Saudi Arabia is changing how it pursues critical minerals. The shift was on display at the Future Minerals Forum in Riyadh in January 2026. There, the minister of industry and mineral resources, Bandar Al-Khorayef, announced that the Public Investment Fund plans to spin off Manara Minerals. Manara is the sovereign wealth fund’s arm for buying mineral assets abroad. “PIF is a large investor, but they don’t have mining expertise,” he said.
The comment was the clearest sign yet that the original plan has not worked as hoped. Manara was set up in 2023 to buy stakes in foreign mines and lock in supply. But in three years, it has closed just one major deal, paying $2.5 billion for a 10 percent stake in Vale Base Metals in 2024.
The rethink goes beyond corporate structure. Saudi Arabia is now steering its minerals effort toward processing and refining at home. The centerpiece is a rare earth refining and separation plant. The kingdom agreed to it with the American producer MP Materials and the United States Department of War in November 2025.

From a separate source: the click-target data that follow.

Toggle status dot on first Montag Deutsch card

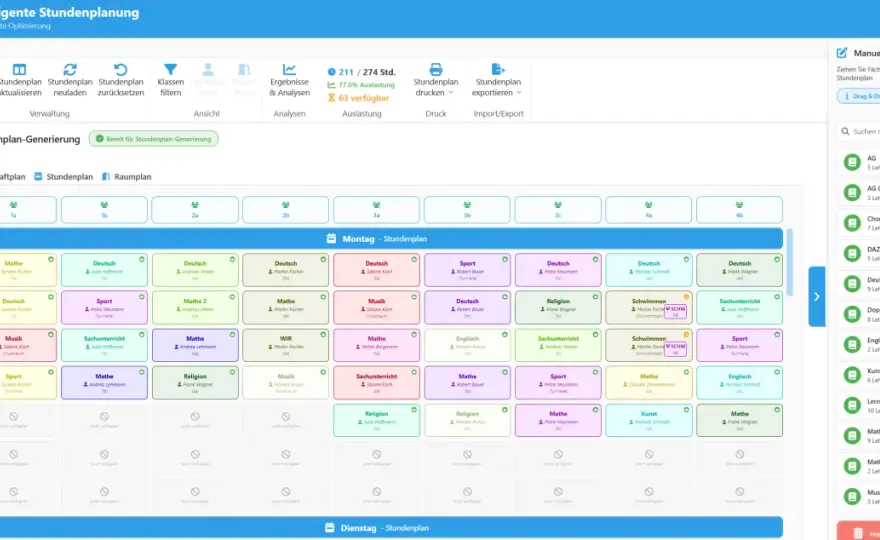pos(141,259)
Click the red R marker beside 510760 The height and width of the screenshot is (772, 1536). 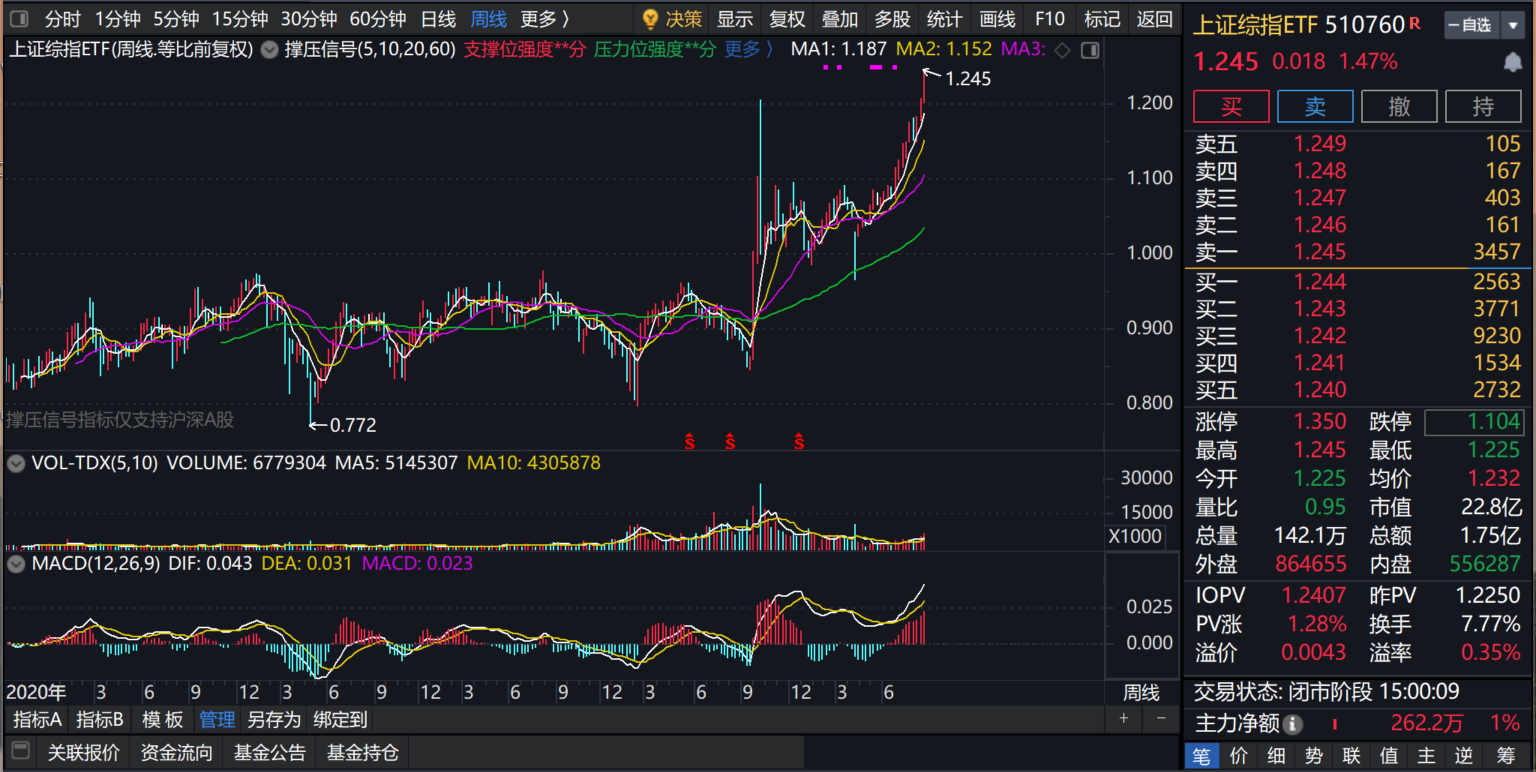pos(1414,23)
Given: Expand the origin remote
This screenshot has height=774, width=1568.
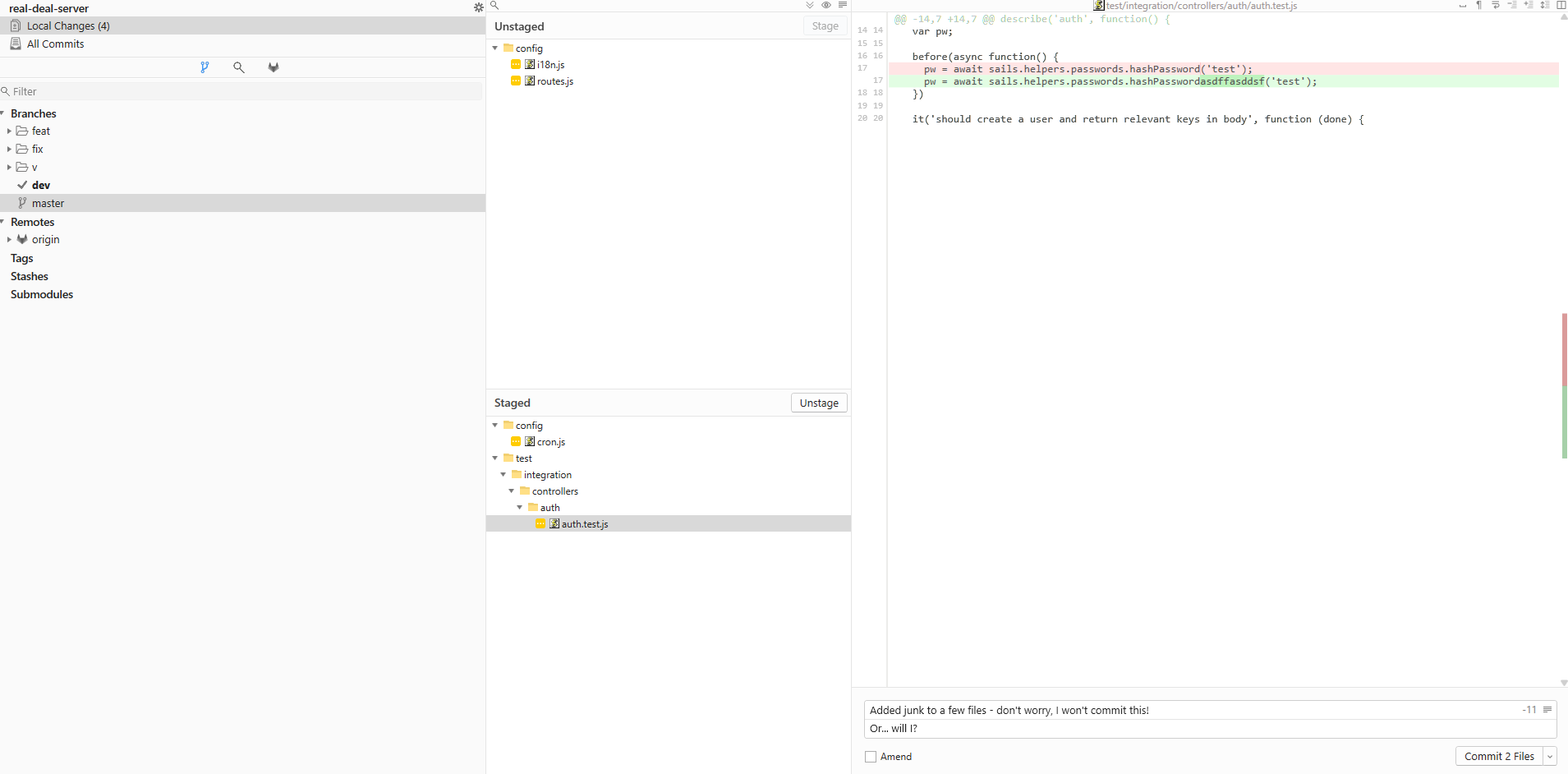Looking at the screenshot, I should point(10,239).
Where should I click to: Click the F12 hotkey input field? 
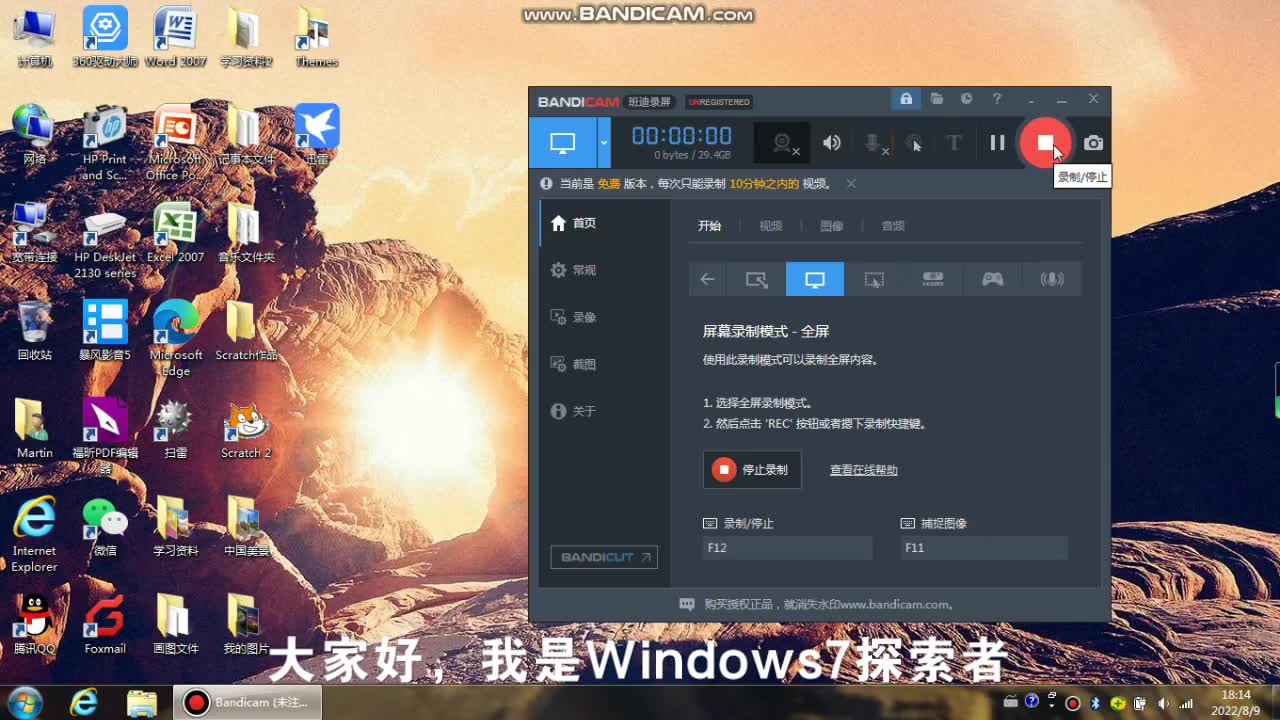[x=787, y=547]
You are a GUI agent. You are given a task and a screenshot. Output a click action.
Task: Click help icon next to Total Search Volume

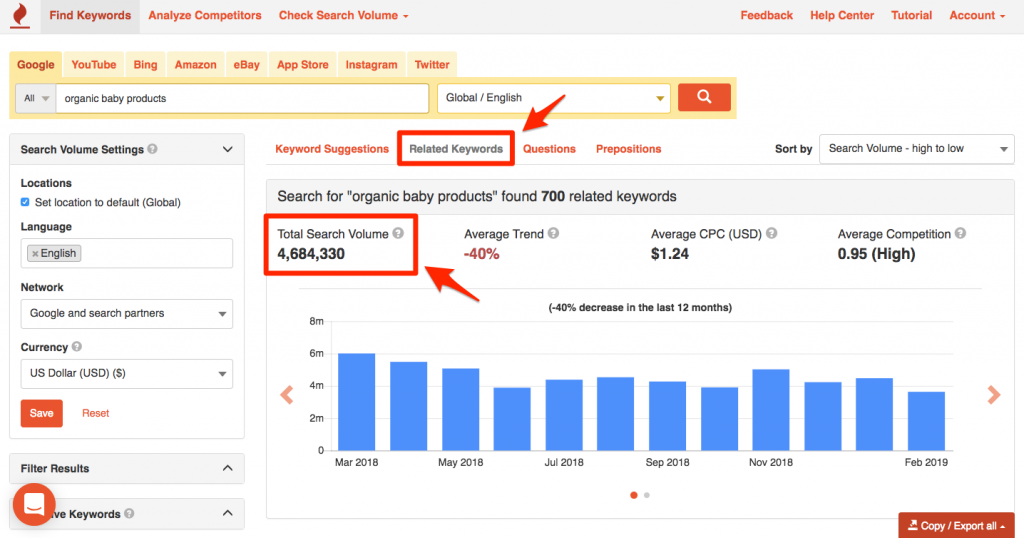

The shift is from owning small stakes in distant mines to controlling the middle of the supply chain. It reflects a broader change in how Gulf sovereign wealth can shape the minerals trade.
The Equity Model and Its Limits
Manara is a joint venture. Maaden, the state mining champion, holds 51 percent, and the Public Investment Fund holds the rest. Maaden is itself 67 percent owned by the fund, which manages about $925 billion in assets.